- Original author: Tim Peters
- Release: September 2002
- Stable release: 1.0.4 / March 2005
- Preview release: 1.1a6 / December 6, 2008
- Written in: Python
- Platform: Cross-platform
- Available in: English only
- Type: E-mail filtering
- License: PSFL
- Website: spambayes.sourceforge.net

= SpamBayes =

Spam filter

SpamBayes is a Bayesian spam filter written in Python which uses techniques laid out by Paul Graham in his essay "A Plan for Spam". It has subsequently been improved by Gary Robinson and Tim Peters, among others.

The most notable difference between a conventional Bayesian filter and the filter used by SpamBayes is that there are three classifications rather than two: spam, non-spam (called ham in SpamBayes), and unsure. The user trains a message as being either ham or spam; when filtering a message, the spam filters generate one score for ham and another for spam.

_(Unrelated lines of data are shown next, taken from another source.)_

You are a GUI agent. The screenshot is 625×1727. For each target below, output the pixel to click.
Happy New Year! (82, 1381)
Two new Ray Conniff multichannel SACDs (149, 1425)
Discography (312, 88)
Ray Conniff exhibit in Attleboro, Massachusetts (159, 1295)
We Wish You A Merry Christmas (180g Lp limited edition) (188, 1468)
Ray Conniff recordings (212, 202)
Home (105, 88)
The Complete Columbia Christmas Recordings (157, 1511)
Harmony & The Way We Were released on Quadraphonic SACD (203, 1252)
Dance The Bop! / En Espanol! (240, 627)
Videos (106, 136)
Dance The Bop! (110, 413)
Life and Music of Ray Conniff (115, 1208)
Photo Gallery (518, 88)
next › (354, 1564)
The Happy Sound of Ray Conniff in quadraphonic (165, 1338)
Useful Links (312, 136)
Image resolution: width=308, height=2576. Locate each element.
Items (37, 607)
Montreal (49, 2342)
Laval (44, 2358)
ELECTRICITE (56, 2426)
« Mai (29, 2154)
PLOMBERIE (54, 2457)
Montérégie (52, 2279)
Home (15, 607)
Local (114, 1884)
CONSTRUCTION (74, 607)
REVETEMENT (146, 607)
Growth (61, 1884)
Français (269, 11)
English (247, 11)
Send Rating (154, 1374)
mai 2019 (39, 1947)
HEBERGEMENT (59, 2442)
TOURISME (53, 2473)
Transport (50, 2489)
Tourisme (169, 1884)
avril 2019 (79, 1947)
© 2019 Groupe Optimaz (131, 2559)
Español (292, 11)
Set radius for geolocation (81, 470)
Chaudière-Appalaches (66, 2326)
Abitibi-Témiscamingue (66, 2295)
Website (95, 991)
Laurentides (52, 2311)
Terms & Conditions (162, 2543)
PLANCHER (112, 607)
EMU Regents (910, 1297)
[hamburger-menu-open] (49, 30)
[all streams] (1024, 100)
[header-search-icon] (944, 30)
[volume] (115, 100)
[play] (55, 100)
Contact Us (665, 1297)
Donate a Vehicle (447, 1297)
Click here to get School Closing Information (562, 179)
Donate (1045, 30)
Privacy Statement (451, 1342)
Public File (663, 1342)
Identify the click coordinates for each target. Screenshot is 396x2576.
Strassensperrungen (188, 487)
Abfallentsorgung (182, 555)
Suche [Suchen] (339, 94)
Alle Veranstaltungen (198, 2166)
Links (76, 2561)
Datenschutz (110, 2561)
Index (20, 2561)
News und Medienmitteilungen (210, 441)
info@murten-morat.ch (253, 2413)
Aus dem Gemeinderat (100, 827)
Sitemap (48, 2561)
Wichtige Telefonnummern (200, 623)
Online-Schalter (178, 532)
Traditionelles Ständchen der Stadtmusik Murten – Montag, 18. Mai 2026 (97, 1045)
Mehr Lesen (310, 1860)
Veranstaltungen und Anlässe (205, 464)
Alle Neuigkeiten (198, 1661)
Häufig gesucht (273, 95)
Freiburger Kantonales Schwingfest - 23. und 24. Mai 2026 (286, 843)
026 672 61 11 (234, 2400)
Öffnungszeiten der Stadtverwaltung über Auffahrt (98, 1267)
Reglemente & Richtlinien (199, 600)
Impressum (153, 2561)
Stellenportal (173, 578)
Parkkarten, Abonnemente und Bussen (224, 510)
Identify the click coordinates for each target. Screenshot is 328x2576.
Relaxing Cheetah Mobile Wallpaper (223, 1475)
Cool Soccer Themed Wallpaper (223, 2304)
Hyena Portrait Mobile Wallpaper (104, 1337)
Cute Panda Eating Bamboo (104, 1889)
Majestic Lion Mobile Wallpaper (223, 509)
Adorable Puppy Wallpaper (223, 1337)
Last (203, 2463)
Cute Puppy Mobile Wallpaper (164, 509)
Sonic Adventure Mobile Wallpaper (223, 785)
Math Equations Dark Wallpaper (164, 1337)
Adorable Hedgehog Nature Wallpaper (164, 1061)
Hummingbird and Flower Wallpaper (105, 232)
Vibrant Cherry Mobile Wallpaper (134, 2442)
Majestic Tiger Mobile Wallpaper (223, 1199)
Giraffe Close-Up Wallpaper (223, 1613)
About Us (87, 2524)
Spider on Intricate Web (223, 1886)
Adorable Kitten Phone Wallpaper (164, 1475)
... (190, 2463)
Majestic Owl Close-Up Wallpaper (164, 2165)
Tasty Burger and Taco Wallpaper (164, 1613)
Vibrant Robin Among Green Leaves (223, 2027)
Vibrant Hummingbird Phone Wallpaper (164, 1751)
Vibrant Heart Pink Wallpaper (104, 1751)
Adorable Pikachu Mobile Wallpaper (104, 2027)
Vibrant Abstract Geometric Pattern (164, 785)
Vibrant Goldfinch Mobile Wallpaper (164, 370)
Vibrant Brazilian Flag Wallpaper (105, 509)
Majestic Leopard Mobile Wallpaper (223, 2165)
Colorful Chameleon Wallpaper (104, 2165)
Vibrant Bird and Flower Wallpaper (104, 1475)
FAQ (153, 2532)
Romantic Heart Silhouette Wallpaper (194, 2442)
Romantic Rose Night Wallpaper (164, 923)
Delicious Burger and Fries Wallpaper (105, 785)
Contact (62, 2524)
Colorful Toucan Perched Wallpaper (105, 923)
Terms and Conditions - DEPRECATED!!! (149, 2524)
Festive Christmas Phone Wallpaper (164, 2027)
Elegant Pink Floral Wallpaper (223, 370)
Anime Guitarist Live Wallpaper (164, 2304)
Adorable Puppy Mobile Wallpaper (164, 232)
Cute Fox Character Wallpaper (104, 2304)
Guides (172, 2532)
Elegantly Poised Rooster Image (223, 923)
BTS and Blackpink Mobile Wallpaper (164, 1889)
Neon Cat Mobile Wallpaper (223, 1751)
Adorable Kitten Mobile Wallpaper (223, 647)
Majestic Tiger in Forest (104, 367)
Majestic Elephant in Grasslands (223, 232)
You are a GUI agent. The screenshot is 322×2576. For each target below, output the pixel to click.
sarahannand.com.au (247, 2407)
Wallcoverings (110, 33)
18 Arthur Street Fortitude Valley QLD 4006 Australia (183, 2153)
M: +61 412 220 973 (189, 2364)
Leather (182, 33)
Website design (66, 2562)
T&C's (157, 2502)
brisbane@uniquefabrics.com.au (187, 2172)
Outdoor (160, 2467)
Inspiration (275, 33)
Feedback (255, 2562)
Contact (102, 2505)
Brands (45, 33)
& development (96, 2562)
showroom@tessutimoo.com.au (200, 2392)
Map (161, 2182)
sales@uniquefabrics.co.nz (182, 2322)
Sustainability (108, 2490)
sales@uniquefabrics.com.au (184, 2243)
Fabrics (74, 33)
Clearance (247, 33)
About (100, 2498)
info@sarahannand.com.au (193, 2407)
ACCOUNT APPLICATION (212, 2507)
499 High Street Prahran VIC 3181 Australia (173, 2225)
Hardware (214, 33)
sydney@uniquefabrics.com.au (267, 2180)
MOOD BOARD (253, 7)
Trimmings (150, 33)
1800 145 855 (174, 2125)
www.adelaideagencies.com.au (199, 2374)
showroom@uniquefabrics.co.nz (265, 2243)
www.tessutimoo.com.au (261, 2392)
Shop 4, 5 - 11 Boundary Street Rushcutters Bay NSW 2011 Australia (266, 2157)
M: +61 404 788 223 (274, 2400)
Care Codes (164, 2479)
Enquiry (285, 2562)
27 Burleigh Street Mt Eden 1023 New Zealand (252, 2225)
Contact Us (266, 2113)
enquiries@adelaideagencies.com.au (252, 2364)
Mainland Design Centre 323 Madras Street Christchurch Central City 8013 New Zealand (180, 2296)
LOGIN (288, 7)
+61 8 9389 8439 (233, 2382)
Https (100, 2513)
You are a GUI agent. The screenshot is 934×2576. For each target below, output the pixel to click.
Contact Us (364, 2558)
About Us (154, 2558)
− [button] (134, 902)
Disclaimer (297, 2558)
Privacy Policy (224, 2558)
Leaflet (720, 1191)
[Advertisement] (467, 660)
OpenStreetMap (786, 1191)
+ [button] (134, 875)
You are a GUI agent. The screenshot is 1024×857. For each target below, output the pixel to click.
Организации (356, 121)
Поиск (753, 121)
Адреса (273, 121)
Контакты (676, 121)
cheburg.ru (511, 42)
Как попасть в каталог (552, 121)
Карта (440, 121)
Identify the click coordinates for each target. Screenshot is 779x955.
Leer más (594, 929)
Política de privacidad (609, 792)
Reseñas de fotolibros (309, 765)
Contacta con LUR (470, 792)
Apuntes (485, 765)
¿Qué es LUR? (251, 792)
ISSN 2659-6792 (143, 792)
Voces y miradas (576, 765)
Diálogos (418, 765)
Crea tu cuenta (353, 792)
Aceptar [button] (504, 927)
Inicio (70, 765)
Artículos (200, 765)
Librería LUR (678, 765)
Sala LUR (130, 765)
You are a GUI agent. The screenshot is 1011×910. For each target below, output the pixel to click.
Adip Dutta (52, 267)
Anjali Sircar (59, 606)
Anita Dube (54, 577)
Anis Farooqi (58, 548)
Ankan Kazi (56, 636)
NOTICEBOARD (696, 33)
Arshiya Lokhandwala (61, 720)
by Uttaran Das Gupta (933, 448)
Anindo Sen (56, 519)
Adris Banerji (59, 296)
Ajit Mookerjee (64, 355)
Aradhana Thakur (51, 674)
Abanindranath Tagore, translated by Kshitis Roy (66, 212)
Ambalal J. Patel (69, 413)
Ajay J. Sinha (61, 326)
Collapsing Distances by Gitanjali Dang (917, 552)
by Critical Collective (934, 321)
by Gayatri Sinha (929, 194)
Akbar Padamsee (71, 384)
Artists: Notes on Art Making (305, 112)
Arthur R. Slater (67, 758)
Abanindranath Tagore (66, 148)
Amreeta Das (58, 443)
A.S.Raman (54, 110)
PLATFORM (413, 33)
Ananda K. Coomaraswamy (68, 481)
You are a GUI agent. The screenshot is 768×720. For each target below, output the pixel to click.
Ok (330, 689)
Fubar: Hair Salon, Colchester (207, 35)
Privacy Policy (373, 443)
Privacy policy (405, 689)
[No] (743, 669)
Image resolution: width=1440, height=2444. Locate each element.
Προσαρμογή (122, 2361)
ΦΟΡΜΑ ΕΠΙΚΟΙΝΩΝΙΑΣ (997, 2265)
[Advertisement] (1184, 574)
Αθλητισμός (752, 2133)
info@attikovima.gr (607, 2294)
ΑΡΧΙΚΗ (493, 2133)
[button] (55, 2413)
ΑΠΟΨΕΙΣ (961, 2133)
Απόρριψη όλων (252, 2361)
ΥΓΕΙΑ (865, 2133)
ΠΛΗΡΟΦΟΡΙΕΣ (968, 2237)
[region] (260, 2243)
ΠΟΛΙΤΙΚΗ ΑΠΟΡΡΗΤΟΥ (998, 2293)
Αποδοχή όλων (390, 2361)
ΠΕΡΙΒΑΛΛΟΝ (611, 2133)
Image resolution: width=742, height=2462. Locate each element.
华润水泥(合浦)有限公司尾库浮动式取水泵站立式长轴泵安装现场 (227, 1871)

If the spam score is high and the ham score is low, the message will be classified as spam.
If the spam score is low and the ham score is high, the message will be classified as ham.
If the scores are both high or both low, the message will be classified as unsure.

This approach leads to a low number of false positives and false negatives, but it may result in a number of unsures which need a human decision.

==Web filtering==
Some work has gone into applying SpamBayes to filter internet content via a proxy web server.